= TRECHO DO DOCUMENTO =
+--
Em setembro de 2020, a Fundação Oswaldo Cruz (Fiocruz) assinou um contrato para a produção e distribuição das vacinas Oxford/AstraZeneca no Brasil. Nesse contrato, há algumas cláusulas consideradas abusivas, que podem prejudicar o já complicado calendário de vacinação no País.
Ao Jornal da USP no Ar 1ª Edição, Fernando Aith, professor da Faculdade de Saúde Pública da USP e diretor do Centro de Estudos e Pesquisas de Direito Sanitário (Cepedisa), comenta que apenas as partes genéricas do contrato estão disponíveis para o público. Os detalhes foram vistos somente por alguns deputados, que tiveram acesso limitado às cláusulas negociais. Segundo o professor, a análise dos documentos foi feita a partir das informações trazidas por esses deputados.
De acordo com Aith, essas informações já permitem perceber algumas cláusulas abusivas. “O cronograma de entrega, seja dos insumos ou das vacinas prontas, é bastante elástico no contrato”, afirma. O documento previa uma entrega até julho de 2021, mas é possível que um acordo político tenha sido feito para antecipar essa entrega, o que não está acontecendo. Para Aith, essa situação nos deixa numa posição muito desfavorável, já que a AstraZeneca não cumpre o que está definido contratualmente.
Há ainda outro limite estabelecido: o acordo da AstraZeneca com a Fiocruz prevê a disponibilização de 200 milhões de doses da vacina, o que permite a vacinação de 100 milhões de pessoas. Esse número não é suficiente para imunizar toda a população brasileira, que precisará contar com outras vacinas, como a do Instituto Butantan com a farmacêutica Sinovac.
Entretanto, os contratos do Butantan também não indicam doses suficientes para vacinar a parcela restante da população. “Se der tudo certo, de acordo com o que está nos contratos, nós vacinamos, até o final do ano, três quartos da população brasileira”, afirma Aith. Com esses números, cerca de 60 milhões de pessoas não terão previsão de receber qualquer imunizante em 2021.
+--
= SEÇÃO DE DADOS =
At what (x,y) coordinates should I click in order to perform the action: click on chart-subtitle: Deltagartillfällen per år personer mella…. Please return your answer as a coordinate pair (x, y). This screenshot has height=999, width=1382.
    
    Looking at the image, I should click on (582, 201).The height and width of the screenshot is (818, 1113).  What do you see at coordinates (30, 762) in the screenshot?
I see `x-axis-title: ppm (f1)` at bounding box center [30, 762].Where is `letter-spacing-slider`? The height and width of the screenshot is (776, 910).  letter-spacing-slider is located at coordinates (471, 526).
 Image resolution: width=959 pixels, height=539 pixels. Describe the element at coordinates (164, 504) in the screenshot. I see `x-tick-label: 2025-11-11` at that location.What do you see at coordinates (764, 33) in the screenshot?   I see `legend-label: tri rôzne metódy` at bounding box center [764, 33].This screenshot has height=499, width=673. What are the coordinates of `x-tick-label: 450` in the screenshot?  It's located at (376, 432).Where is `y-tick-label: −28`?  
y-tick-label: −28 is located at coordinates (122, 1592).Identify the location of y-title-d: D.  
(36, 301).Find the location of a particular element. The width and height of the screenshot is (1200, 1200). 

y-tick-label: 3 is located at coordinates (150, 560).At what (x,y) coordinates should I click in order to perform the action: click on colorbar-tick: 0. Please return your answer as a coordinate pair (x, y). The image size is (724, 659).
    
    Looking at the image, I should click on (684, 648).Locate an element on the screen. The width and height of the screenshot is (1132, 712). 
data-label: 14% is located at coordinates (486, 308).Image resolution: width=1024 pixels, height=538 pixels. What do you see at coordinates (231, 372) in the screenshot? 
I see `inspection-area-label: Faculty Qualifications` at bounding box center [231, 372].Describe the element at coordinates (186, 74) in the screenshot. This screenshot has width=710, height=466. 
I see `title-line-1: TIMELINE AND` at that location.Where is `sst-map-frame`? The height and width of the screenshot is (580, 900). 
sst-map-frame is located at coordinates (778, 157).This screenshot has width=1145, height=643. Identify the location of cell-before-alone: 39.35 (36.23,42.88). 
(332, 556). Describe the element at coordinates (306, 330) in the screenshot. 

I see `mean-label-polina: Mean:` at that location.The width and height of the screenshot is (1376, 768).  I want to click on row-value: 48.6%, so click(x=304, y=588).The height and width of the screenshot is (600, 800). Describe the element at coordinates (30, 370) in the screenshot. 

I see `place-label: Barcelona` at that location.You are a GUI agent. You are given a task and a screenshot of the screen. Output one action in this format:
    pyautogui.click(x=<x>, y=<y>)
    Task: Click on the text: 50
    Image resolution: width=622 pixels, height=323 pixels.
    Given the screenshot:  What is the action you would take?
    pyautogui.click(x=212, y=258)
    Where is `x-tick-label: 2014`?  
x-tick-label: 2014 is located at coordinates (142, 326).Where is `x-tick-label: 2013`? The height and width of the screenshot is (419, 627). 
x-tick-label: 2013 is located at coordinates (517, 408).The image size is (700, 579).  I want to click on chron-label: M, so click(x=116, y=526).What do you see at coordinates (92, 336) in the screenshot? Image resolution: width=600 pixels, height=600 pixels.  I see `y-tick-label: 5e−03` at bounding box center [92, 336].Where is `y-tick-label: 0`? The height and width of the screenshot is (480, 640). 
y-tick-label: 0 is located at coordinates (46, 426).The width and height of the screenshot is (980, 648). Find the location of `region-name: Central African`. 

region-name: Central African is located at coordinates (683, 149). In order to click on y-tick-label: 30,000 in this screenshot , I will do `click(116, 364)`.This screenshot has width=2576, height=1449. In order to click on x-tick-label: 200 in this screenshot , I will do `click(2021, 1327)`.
+--
= OBJETIVO DA TAREFA =
Reproduza a parte do trecho do documento que começa nas palavras que contêm "De acordo com Aith, essas" e termina em "a farmacêutica Sinovac.", trocando "cronograma de entrega" por "prazo de entrega". As entradas vêm de uma fonte distinta da do trecho do documento.

= SUA SOLUÇÃO =
De acordo com Aith, essas informações já permitem perceber algumas cláusulas abusivas. “O prazo de entrega, seja dos insumos ou das vacinas prontas, é bastante elástico no contrato”, afirma. O documento previa uma entrega até julho de 2021, mas é possível que um acordo político tenha sido feito para antecipar essa entrega, o que não está acontecendo. Para Aith, essa situação nos deixa numa posição muito desfavorável, já que a AstraZeneca não cumpre o que está definido contratualmente.
Há ainda outro limite estabelecido: o acordo da AstraZeneca com a Fiocruz prevê a disponibilização de 200 milhões de doses da vacina, o que permite a vacinação de 100 milhões de pessoas. Esse número não é suficiente para imunizar toda a população brasileira, que precisará contar com outras vacinas, como a do Instituto Butantan com a farmacêutica Sinovac.